Saved data entries:
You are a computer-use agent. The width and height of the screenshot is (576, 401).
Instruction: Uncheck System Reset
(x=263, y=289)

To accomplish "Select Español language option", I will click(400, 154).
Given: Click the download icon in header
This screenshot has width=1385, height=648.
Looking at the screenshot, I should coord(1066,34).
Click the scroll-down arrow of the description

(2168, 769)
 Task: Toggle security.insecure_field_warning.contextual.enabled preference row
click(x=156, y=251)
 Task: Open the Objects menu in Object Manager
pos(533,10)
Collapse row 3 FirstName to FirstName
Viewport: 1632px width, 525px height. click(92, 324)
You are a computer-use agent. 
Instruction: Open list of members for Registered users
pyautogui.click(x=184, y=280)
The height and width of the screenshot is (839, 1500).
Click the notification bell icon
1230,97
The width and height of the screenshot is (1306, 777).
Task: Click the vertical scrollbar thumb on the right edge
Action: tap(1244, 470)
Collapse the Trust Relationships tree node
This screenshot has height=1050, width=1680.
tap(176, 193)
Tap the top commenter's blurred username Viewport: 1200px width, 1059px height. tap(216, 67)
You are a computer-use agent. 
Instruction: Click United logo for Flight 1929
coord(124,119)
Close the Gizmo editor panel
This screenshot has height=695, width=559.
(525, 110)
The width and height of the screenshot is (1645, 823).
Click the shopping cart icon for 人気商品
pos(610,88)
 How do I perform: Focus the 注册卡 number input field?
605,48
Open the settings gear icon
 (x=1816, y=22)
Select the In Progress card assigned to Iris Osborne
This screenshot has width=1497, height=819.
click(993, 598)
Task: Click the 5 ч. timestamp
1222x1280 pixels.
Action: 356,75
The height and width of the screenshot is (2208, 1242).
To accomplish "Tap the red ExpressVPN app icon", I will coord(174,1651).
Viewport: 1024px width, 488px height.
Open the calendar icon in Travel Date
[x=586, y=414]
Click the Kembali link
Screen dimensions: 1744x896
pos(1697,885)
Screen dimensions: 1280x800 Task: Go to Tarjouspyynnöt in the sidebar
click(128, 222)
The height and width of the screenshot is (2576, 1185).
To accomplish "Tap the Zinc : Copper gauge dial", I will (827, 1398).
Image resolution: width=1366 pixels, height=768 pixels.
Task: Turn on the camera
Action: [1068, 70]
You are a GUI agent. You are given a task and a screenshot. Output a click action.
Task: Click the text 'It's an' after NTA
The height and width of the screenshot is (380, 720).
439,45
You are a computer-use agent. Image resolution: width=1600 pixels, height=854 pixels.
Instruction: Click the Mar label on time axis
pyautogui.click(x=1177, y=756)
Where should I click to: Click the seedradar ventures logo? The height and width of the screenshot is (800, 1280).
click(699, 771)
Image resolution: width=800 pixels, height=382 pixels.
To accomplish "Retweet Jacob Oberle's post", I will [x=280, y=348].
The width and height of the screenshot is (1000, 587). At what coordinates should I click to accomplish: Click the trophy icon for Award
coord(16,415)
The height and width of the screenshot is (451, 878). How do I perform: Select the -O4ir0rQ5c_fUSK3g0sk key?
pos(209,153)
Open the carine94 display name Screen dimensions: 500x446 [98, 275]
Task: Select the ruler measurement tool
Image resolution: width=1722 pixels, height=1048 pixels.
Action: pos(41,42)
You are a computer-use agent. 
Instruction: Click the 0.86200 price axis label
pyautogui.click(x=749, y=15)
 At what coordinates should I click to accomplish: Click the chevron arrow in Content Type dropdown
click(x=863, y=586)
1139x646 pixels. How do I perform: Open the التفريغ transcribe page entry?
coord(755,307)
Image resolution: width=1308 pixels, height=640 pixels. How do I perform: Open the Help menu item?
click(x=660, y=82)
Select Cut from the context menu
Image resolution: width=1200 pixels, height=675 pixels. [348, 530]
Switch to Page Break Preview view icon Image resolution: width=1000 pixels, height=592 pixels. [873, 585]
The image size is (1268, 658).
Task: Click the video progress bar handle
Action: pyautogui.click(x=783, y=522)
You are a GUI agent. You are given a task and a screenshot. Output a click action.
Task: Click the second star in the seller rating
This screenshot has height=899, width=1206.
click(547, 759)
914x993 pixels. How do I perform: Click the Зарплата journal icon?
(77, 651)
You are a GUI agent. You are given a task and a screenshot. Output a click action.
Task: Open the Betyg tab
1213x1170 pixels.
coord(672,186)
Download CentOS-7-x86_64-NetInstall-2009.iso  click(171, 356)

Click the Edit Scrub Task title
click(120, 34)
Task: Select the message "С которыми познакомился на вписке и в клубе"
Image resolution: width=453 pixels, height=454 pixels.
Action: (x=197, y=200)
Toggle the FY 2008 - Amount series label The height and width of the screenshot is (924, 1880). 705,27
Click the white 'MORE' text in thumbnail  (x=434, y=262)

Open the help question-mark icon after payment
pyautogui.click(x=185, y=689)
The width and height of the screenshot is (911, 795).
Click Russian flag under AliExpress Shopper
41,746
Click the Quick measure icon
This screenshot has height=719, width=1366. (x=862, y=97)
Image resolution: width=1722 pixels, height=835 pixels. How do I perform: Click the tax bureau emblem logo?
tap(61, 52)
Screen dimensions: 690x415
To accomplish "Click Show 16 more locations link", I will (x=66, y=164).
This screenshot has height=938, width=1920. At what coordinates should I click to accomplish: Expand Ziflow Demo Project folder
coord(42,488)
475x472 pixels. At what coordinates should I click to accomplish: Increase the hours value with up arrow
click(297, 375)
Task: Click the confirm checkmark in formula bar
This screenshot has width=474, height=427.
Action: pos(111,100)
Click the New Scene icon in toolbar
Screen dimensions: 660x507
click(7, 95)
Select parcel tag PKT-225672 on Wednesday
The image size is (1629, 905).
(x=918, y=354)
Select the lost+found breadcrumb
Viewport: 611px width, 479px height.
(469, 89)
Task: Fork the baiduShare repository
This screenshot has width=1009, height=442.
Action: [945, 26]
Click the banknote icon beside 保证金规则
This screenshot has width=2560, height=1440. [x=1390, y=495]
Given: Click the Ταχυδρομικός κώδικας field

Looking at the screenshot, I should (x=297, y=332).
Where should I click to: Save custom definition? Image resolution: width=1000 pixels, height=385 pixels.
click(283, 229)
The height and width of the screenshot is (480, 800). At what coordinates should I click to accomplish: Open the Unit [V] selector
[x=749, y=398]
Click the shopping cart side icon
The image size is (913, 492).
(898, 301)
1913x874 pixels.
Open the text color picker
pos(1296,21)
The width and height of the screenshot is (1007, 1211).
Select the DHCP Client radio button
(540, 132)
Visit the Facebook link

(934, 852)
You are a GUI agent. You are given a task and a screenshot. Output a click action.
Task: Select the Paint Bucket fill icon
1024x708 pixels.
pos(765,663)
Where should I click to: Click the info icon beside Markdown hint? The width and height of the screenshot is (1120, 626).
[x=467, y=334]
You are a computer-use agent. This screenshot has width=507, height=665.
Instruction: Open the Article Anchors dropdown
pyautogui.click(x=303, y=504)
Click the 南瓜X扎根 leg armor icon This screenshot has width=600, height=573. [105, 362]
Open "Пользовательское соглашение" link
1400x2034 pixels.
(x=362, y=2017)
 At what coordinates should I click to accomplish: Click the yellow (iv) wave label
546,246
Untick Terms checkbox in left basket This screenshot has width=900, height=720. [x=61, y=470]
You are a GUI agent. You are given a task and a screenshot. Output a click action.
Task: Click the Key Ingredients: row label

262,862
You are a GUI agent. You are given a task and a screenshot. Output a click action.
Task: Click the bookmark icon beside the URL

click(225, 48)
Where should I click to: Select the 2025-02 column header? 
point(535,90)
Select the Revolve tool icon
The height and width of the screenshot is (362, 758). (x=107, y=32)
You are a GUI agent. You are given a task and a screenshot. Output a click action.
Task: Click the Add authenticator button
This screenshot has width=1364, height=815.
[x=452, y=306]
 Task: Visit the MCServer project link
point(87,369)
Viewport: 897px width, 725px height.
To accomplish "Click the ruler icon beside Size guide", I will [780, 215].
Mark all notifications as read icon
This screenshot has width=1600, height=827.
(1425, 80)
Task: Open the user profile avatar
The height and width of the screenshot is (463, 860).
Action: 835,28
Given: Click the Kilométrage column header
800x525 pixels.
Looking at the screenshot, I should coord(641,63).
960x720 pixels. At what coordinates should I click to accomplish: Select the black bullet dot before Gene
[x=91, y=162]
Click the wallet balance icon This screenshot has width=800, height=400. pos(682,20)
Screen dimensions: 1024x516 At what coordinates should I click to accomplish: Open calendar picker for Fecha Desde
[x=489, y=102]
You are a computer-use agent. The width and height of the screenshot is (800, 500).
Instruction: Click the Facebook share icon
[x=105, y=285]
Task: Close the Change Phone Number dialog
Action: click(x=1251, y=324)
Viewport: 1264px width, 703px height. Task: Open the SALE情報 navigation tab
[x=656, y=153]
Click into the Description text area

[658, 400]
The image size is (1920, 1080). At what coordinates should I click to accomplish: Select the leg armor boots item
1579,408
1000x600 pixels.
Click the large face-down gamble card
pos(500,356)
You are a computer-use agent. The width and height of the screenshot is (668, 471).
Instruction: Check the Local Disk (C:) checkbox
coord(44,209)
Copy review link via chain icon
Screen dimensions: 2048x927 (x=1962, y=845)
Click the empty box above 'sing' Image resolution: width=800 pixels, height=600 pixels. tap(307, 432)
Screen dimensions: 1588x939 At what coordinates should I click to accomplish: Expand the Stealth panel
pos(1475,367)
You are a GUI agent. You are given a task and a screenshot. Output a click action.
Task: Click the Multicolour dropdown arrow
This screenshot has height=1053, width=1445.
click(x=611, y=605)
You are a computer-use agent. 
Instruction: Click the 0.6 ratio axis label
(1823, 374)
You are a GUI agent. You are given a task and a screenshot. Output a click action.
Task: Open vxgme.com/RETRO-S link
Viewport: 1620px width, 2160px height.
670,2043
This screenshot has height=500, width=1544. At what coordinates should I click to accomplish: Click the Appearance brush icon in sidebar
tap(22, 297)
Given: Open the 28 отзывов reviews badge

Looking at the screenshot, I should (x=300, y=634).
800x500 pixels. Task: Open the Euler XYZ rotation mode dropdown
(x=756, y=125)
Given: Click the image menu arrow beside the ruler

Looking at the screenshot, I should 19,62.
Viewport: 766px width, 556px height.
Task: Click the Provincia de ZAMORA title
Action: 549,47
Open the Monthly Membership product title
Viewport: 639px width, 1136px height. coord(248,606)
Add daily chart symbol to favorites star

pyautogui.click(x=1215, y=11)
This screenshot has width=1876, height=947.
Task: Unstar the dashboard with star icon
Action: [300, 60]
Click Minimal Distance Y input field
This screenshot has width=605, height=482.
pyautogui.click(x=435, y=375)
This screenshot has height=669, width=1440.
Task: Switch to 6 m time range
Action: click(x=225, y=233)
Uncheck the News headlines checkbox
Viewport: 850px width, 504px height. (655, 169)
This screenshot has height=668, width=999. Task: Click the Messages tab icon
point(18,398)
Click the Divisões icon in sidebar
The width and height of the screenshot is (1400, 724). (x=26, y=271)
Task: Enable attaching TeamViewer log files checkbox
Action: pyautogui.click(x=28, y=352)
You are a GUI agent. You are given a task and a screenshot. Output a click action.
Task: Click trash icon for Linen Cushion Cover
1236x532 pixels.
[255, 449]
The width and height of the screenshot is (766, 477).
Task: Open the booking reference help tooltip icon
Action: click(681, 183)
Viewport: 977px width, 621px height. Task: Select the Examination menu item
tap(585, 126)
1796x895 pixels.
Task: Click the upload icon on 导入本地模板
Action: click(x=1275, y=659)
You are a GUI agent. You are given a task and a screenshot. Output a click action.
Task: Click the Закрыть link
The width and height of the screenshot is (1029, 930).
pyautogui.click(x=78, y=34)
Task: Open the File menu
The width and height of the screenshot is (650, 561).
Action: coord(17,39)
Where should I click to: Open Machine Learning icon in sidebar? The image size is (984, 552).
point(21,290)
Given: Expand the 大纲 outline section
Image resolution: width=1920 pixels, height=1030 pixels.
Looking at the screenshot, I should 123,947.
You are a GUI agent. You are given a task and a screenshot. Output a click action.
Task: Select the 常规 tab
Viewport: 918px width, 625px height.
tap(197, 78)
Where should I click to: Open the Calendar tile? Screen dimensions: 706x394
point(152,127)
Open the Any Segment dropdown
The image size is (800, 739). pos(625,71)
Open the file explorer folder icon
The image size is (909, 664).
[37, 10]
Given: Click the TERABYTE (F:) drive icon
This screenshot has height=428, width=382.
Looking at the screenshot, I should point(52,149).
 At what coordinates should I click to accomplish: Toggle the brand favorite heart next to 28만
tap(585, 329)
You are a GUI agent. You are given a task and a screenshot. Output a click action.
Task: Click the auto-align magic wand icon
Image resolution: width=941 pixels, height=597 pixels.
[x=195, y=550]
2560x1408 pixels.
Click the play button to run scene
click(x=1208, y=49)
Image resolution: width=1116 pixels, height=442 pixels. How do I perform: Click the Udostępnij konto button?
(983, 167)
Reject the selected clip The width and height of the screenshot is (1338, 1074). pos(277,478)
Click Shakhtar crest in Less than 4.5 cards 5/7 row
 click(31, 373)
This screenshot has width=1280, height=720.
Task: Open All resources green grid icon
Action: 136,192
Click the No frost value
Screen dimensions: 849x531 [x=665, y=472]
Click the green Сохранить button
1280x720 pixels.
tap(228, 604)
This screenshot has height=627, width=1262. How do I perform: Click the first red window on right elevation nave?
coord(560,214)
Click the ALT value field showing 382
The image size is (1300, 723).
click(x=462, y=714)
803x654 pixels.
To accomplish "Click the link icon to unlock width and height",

**Task instructions:**
When copying the data above, please keep exactly the lines from its first line through the line with "The height and width of the screenshot is (839, 1500).", both ends included, and drop the rest.

**Written answer:**
You are a computer-use agent. The width and height of the screenshot is (576, 401).
Instruction: Uncheck System Reset
(x=263, y=289)

To accomplish "Select Español language option", I will click(400, 154).
Given: Click the download icon in header
This screenshot has width=1385, height=648.
Looking at the screenshot, I should coord(1066,34).
Click the scroll-down arrow of the description

(2168, 769)
 Task: Toggle security.insecure_field_warning.contextual.enabled preference row
click(x=156, y=251)
 Task: Open the Objects menu in Object Manager
pos(533,10)
Collapse row 3 FirstName to FirstName
Viewport: 1632px width, 525px height. click(92, 324)
You are a computer-use agent. 
Instruction: Open list of members for Registered users
pyautogui.click(x=184, y=280)
The height and width of the screenshot is (839, 1500).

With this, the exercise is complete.